(Justin Tsucalas)
Betty Cherniak is happy.
She defines her happiness as “the intersection of serenity and peacefulness.”
And she has a chevra that feels the same way.
Each Tuesday evening a group of about 10 to 12 Happiness Club members meet at the Enoch Pratt Library on Reisterstown Road across from Tov Pizza and Kosher Bite. Cherniak coordinates the club. There are Happiness Clubs all over the nation and the world, with at least three in Israel.
“Happiness is an inner state of well-being that enables you to profit from your highest thoughts, intelligence, wisdom, awareness, common sense, emotions, health and spiritual values,” wrote Lionel Ketchian, who founded the first Happiness Club 13 years ago.
Cherniak found her way to the concept of the Happiness Club after reading Rabbi Zelig Pliskin’s book, “Conversation with Yourself.”
On what she calls a “whim,” Cherniak placed Rabbi Pliskin’s name in a Google search; that led her to the Happiness Club website.
More than a year ago, with her children grown and now young adults, she found herself at work and bored. She remembered then some of the words from “Conversation with Yourself.”
“It’s all about self-talk,” she said. “Something about that book hit me. I realized the power of our own thought process and how powerful that concept is.”
Rabbi Pliskin’s name was connected in her search to Ketchian, who writes of how he started on a search of how to become a happy person.
“Someday, somehow, he heard about Rabbi Pliskin,” said Cherniak. “Rabbi Pliskin had started the Joy Club of Jerusalem.”
Many Happiness Clubs schedule monthly meetings. But when it came to Baltimore, Cherniak decided to hold her Happiness Club meetings weekly. She asked her husband to help her put up one flyer, and two people came to her very first meeting. The group has now grown to 10 to 12 people.
“There’s a lot of personal interaction,” she said about the meetings. “We’re pretty open with one another. Nobody is ever expected to go beyond their own level of comfort. And people seem to be getting a lot out of it. For me, it’s a personal support group. It’s enabled me to be on this happiness journey. My goal is for my default state to be happy.”
Cherniak said that when a person becomes unbalanced, it leaves the door open for worry, anxiety and depression. She said that is hard to avoid, especially with the often negative impact of our surroundings. She also said happiness starts with a positive thought and not from the external.
“We’re so trained by life’s experiences such as the media and the constant message that youth, beauty and acquiring wealth makes a person happy. We’re immersed in it. The principle of happiness is to not be dependent on outside circumstances,” Cherniak said.
And happiness affects both the inside and the outside.
“Happiness is like sunshine,” she said. “It’s completely not selfish. People who are unhappy are almost entirely selfish.”
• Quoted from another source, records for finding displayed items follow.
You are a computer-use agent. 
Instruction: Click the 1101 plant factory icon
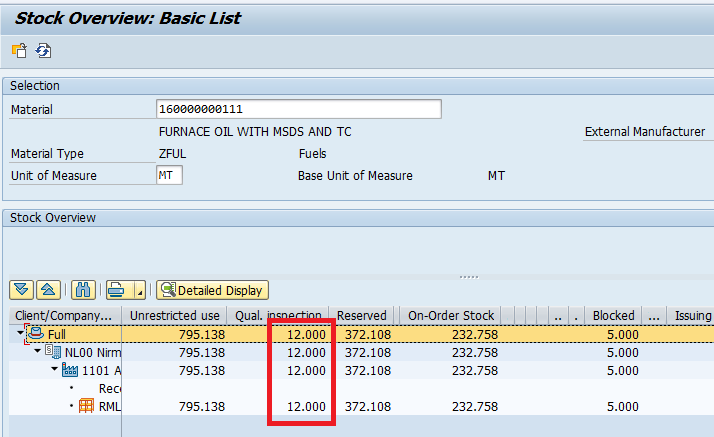click(70, 370)
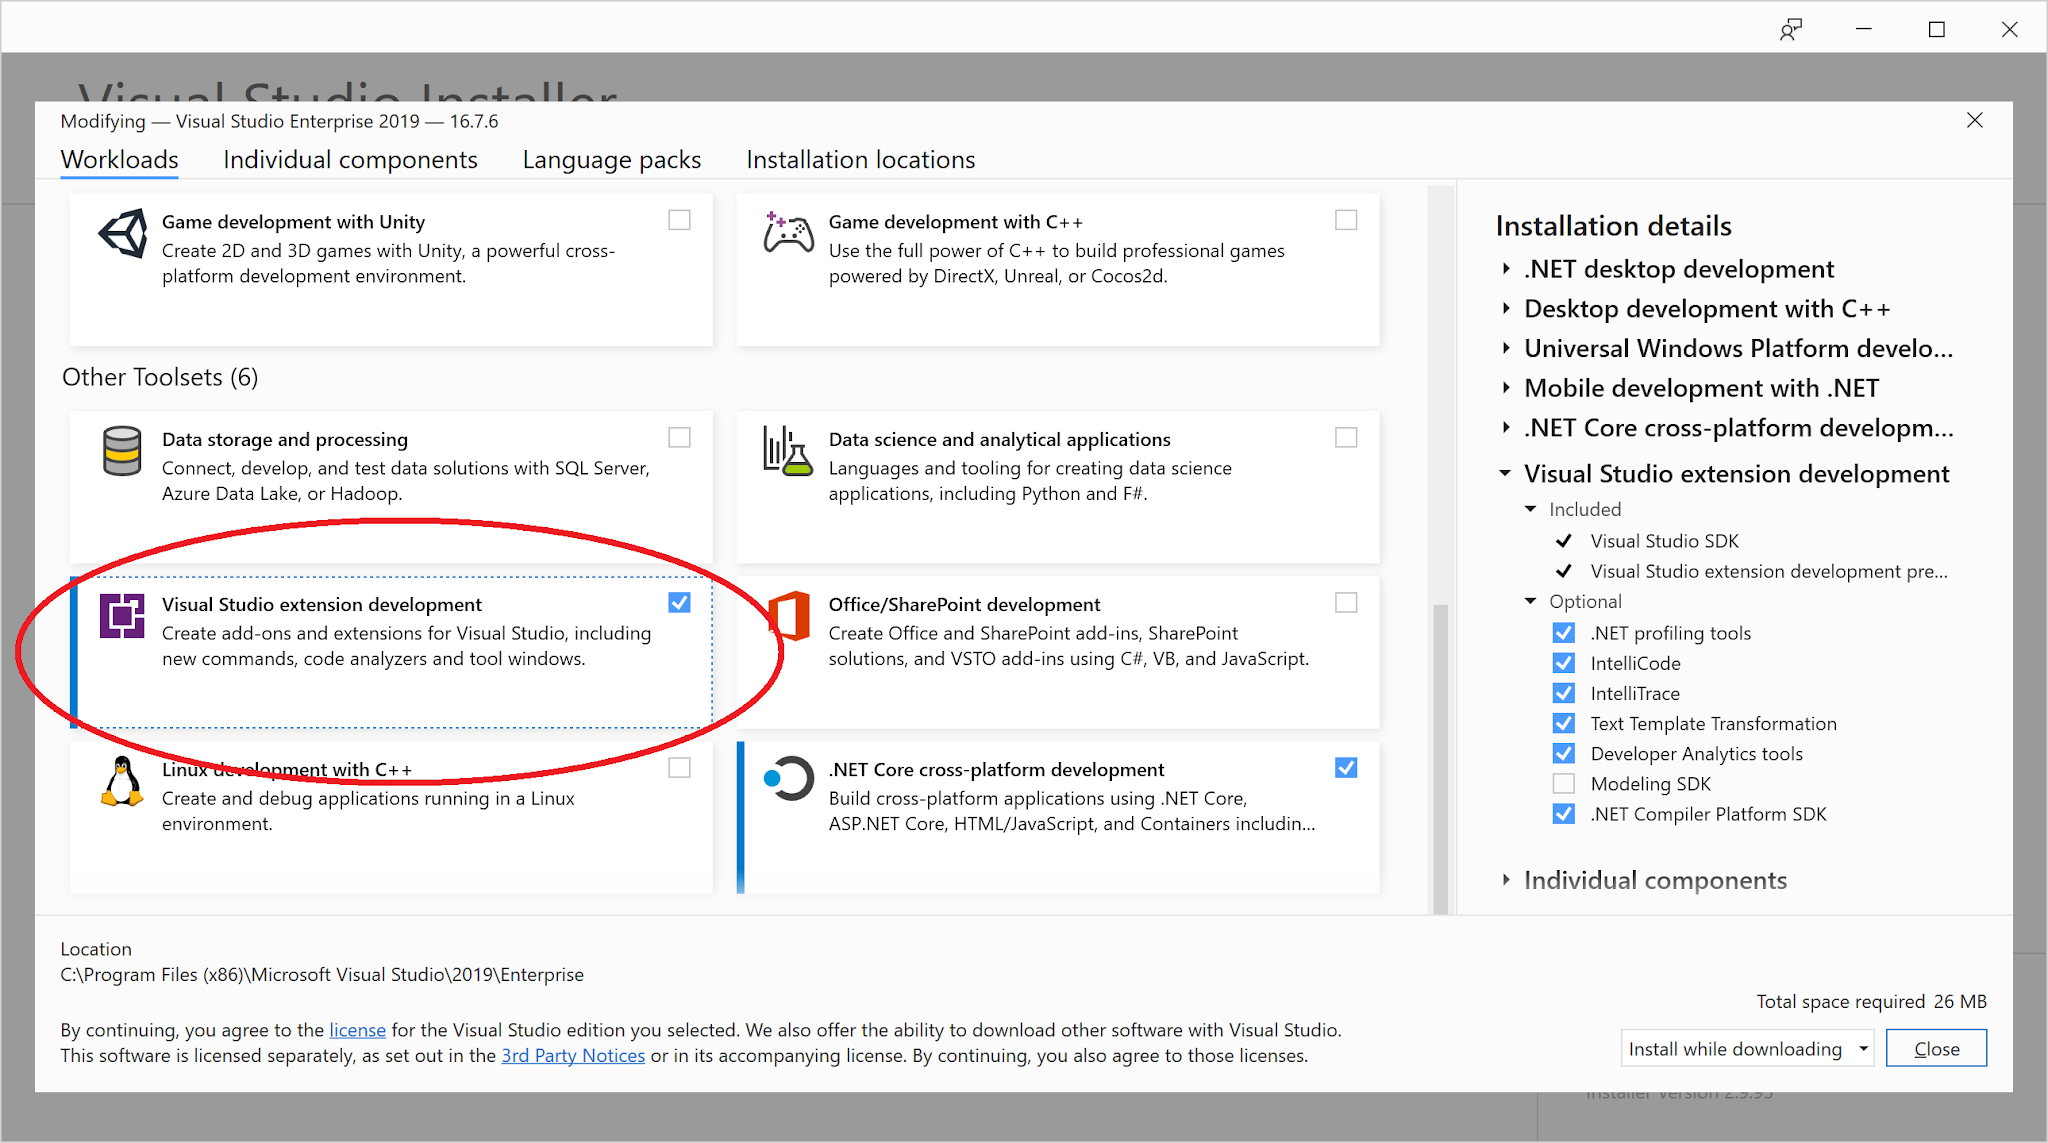Click the Visual Studio extension development purple icon
This screenshot has width=2048, height=1143.
click(x=123, y=617)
Club meetings recognize that. While Cherniak admitted that some people who come to the meetings “have issues,” the “regulars” have so much experience working with happiness that they can better handle life’s challenges.
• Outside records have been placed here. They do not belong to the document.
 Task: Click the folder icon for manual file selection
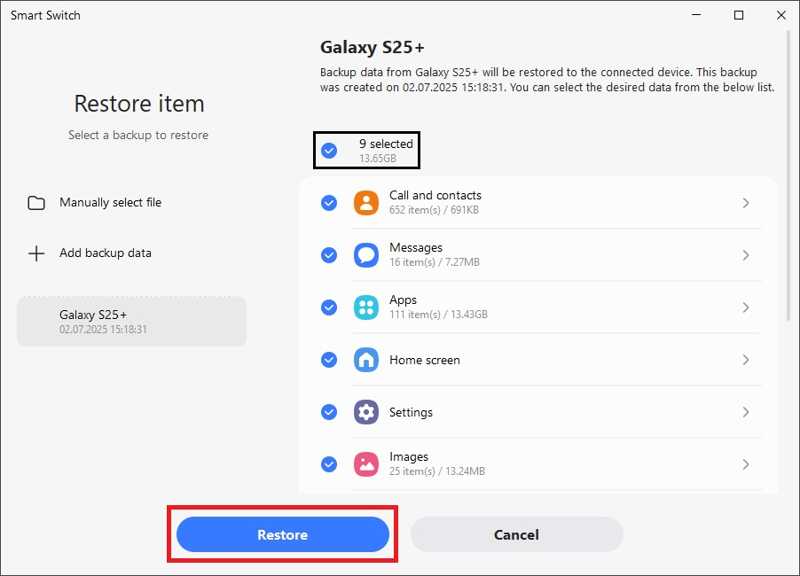pos(36,203)
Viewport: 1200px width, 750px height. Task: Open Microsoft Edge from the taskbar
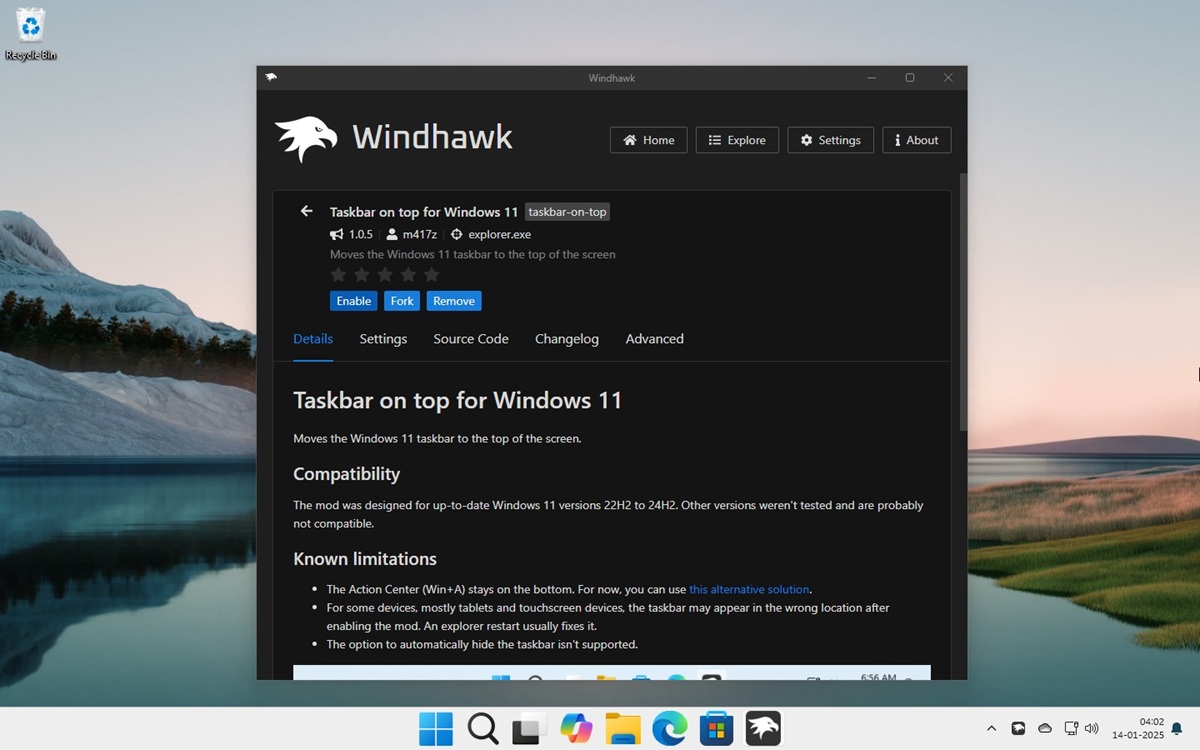coord(670,728)
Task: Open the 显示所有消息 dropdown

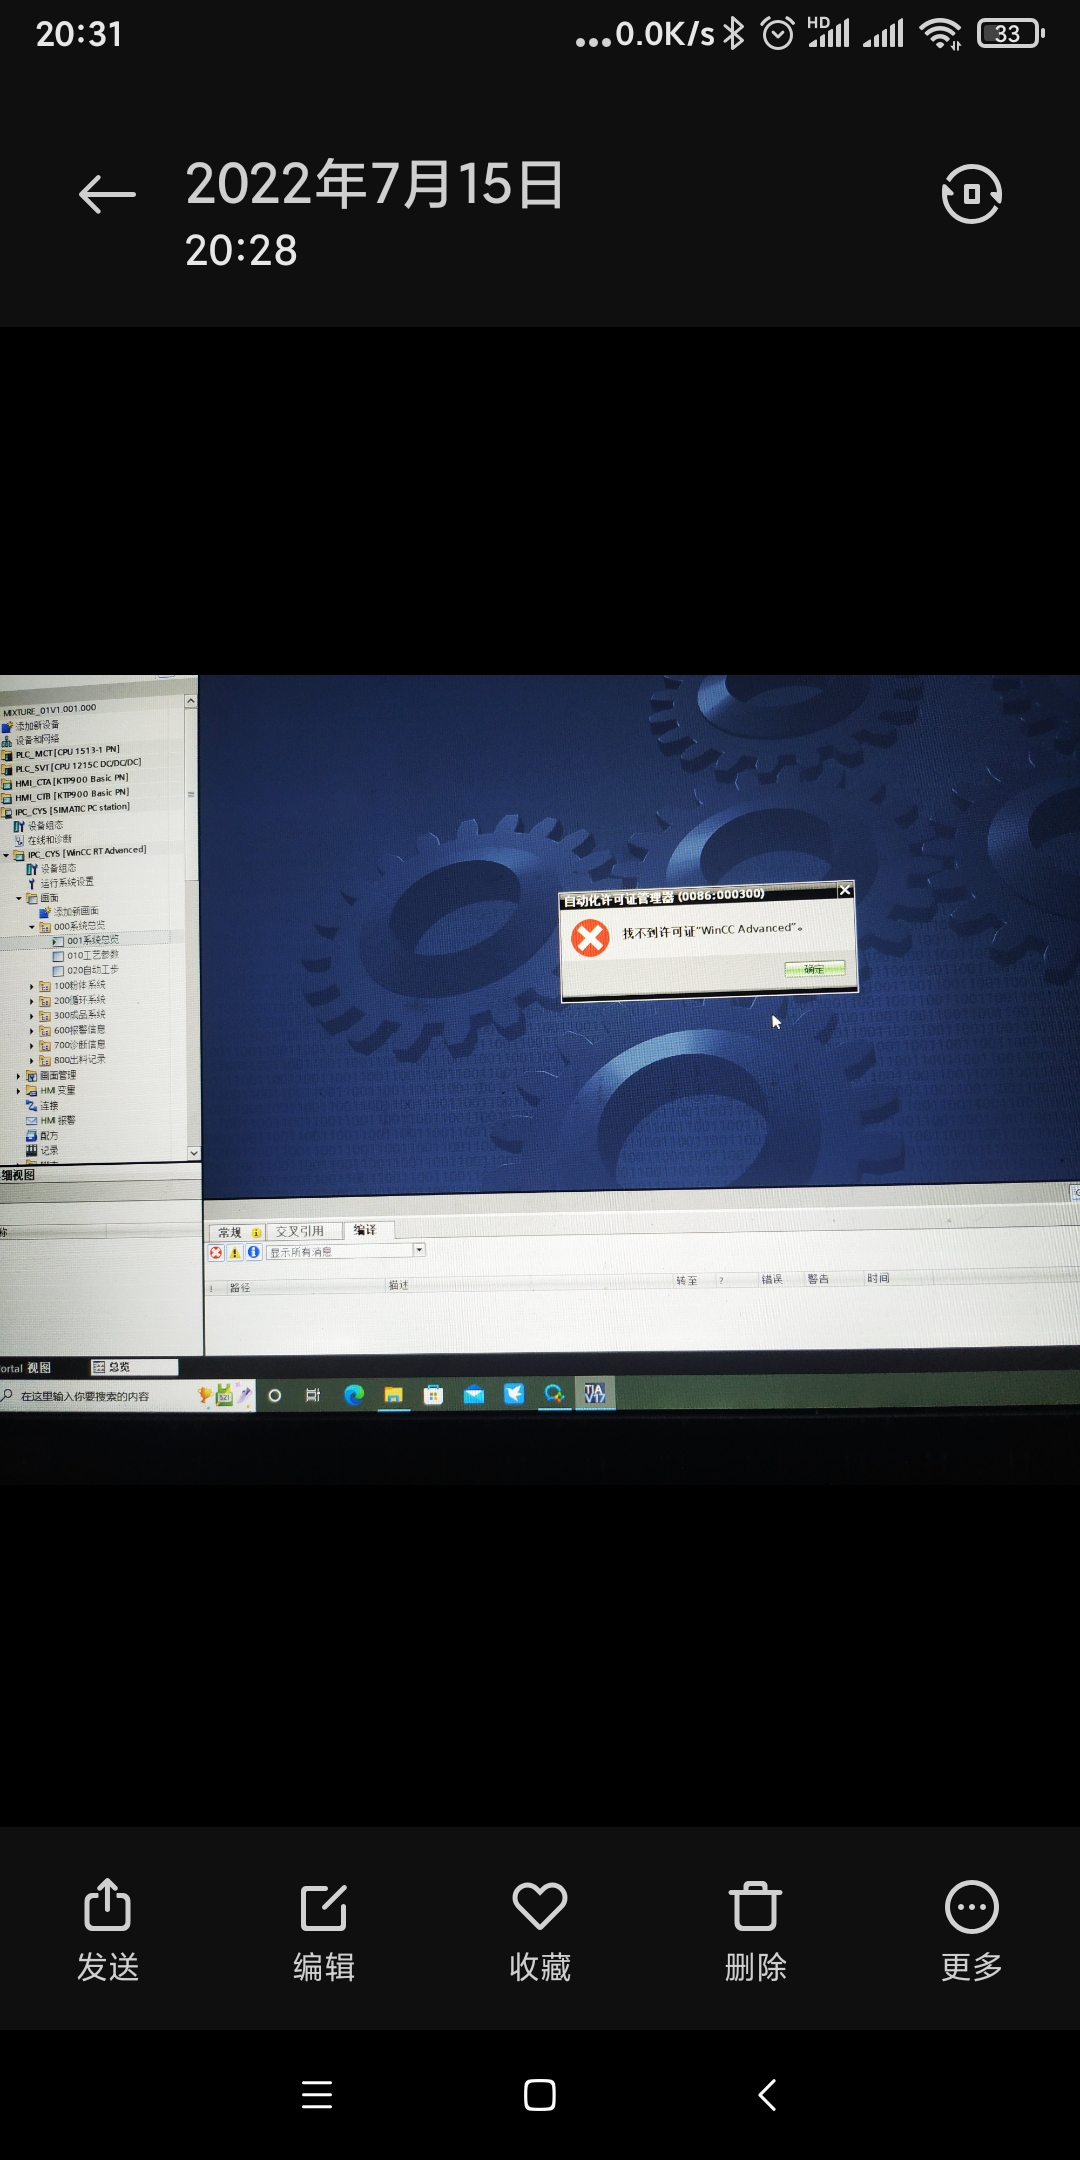Action: point(419,1250)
“I feel so much more powerful over my own life now than I did before,” she said. “To be a happy person, you have to take full responsibility for your life. The only true power you have in your life is up to you. People who are drawn to the Happiness Club want to be happy. They are sick and tired of being unhappy or miserable.”
This point is driven home on an online video, in which Rabbi Pliskin teaches a packed Fairfield, Conn., conference room some basic principles he teaches about happiness.
“When we realize that life is now, we can create a state of now,” he said. “We can tell a story of what was, and then we will tell about the future or what might be. But the only reality is now. It makes the whole job of being joyful easy, because all you have to do is be joyful now. I can choose to be joyful now.”
There are several steps we need to follow to be happy, said Rabbi Pliskin, who lives in Israel but is originally from Baltimore.
Rabbi Pliskin’s father had been a student of the Chofetz Chaim at the Radum Yeshiva in Poland. Rabbi Pliskin wrote about explaining the Chofetz Chaim’s teachings, “Guard Your Tongue.”
He said that people need to learn to “be grateful now. I can hear, I can see, I can walk and talk. I feel good. Ask yourself what am I grateful for now?”
Rabbi Pliskin encouraged viewers to “speak and act joyfully and with kindness. If you want to be joyful, you create the joy.”
Rabbi Pliskin said that people spend way too much time worrying. And worrying, he said, is nothing but imagination.
“You are imaging things that [most likely won’t] happen. So therefore, imagine things great things that might happen. Just go into joy,” he said.
Or as Lionel Ketchian, the Happiness Club’s founder said in an April, 2005 New York Times article, “Always tell yourself you are 100 percent happy. If you’re not, it’s your fault. You’ve chosen to be unhappy.”